• SELECTED EXTRACT:
•••
In this case we want to extract subsequences from the data. While we know theoretically which subsequences we are looking for, it is useful to mine the full set of subsequences for additional information. In some cases, additional unanticipated subsequences that correspond to our theoretical constructs may be identified. In other cases one or more subsequences might suggest additional constructs compatible with our theoretical orientation.

To extract subsequences, we use the subsequence function (which is called seqefsub in the Synchrony package) to mine event sequences in the form of shifts from one type of behavior to another type. One consideration is subsequence length. The length of a sequence could be anywhere from 2 units (i.e., A → B) to the entire length of data collected in one’s study. A second consideration is how to deal with repeats of the same unit multiple times in a row. When data are documented in every second as they are in a game, the same event can be recorded for a member many times in row; for instance, if the player is moving continuously, then movement will be recorded each second so long as the continuous movement occurs. As a result, the data can contain a long string of the same events with a different element at the end (i.e., AAAAAAAB), and the repeats are an artifact of the recording. The subsequence function identifies no shift (A) and one shift from A to B (A→B) at the end, and ignores the intervening multiple occurrences of the element.

When we employ a subsequence identification technique like seqefsub that only identifies shifts from one type of act to another (and ignores successive repeats of the same unit), we recommend that the researcher consider whether to break data into multiple shorter segments to limit the time period over which subsequences can extend. If the original sequence runs over hours, months, or days, techniques like seqefsub might identify subsequences which extend over longer stretches of time than humans can realistically act over or attend to. If one’s sequence data spans 60 min, for example, mining the entire sequence makes no sense because the subsequence function will pull out many sequences which are not meaningful. For example, the function could identify a shift between two behaviors—communication with member A during the first 30 s of the session and moving with member A 25 m into the game. Such a shift does not make sense given the nature of teamwork interaction patterns, in which members typically respond relatively immediately to one another. To avoid this issue, the researcher should consider breaking the time into multiple time segments within which shifts between units are considered meaningful. The appropriate length of time segments will vary according to the phenomenon. A reasonable latency period for teamwork is relatively short, while in the case of organizational innovation adoption sequences could extend over days, weeks, or months and still be meaningful.
•••
(Item coordinate data)
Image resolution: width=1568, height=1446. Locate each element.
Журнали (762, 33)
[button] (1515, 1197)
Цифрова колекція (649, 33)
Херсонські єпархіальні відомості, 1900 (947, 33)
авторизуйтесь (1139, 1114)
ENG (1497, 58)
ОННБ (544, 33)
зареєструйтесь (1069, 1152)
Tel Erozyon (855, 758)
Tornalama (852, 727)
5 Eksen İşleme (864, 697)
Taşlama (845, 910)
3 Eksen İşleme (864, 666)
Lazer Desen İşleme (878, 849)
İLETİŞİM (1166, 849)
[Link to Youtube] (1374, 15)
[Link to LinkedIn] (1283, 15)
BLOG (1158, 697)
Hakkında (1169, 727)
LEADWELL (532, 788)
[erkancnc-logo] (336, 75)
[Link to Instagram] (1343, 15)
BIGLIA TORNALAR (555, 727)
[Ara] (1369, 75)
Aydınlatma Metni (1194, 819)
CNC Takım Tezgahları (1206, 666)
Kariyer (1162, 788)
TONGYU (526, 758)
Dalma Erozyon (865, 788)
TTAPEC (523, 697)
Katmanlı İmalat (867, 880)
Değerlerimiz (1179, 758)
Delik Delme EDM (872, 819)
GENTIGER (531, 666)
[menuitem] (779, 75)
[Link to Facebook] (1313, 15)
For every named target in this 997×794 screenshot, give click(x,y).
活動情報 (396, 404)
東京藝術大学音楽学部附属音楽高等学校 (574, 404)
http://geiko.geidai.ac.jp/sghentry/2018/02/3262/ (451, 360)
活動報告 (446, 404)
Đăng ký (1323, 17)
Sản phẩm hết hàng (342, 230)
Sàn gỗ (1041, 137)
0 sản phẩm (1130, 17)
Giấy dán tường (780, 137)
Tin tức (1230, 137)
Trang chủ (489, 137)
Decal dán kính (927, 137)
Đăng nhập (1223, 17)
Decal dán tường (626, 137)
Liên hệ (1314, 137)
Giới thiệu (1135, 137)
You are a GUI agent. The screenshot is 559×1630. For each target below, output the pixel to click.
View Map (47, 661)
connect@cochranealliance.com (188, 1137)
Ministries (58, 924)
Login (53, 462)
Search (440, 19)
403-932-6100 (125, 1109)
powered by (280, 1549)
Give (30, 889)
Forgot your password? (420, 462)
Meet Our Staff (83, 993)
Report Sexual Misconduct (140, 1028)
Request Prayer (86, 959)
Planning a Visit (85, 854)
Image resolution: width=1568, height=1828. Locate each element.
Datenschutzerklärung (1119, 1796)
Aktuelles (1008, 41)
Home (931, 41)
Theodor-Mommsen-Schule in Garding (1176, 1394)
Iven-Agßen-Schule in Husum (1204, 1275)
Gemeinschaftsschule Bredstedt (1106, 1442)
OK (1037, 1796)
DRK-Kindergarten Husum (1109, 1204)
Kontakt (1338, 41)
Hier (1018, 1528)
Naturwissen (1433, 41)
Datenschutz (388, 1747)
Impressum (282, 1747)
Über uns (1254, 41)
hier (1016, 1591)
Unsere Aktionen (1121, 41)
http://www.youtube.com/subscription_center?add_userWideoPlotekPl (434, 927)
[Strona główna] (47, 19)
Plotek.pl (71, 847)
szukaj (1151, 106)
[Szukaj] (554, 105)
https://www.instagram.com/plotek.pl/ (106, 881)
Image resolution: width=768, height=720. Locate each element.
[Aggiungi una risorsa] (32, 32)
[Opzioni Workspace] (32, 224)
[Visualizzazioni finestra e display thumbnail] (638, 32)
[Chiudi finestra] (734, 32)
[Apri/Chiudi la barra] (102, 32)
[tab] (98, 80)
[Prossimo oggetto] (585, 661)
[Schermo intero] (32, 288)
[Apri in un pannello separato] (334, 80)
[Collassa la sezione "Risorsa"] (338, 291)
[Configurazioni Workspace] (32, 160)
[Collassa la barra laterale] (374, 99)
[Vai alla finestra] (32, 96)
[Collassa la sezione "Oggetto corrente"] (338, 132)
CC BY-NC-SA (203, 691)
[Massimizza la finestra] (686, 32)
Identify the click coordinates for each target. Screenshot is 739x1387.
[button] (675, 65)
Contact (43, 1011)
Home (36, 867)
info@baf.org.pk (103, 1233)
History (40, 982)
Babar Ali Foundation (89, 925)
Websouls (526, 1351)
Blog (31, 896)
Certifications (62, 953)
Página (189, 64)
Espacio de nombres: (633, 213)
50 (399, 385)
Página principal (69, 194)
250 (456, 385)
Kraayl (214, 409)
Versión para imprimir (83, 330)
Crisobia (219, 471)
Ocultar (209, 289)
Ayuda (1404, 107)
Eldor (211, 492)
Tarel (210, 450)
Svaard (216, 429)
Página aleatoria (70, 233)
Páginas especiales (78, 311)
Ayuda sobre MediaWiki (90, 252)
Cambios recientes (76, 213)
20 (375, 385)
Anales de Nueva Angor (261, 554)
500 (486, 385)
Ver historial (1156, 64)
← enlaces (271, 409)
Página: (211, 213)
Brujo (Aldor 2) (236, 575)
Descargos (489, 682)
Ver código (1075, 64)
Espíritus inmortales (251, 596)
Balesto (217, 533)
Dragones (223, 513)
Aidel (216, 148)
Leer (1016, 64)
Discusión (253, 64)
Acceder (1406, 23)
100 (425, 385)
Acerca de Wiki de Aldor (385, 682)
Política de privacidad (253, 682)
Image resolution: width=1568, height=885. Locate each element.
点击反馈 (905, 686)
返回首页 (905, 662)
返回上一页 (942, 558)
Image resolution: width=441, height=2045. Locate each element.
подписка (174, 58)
•••
• PROBLEM SET:
1. For the passage on subsequence mining, decide whether each statement below agrees with it. Give yes or no for each, with the deciding words quoted from the passage.
(a) In the Synchrony package, the subsequence function is called seqefsub.
(b) The subsequence function counts each intervening repeat of an element as a separate shift.
(c) The passage describes a reasonable latency period for teamwork as relatively long.
2. Answer these questions from the passage on subsequence mining.
(a) What is the shortest length a sequence could have?
(b) How often are data documented in a game?
(c) Over what periods could organizational innovation adoption sequences extend and still be meaningful?
3. Print the passage on subsequence mining between "In this case" and "our theoretical orientation.", inclusive.

• SOLUTION LIST:
1.
(a) Yes: "which is called seqefsub in the Synchrony package"
(b) No: "and ignores the intervening multiple occurrences of the element"
(c) No: "A reasonable latency period for teamwork is relatively short"

2.
(a) 2 units (A → B)
(b) Every second
(c) Days, weeks, or months

3.
In this case we want to extract subsequences from the data. While we know theoretically which subsequences we are looking for, it is useful to mine the full set of subsequences for additional information. In some cases, additional unanticipated subsequences that correspond to our theoretical constructs may be identified. In other cases one or more subsequences might suggest additional constructs compatible with our theoretical orientation.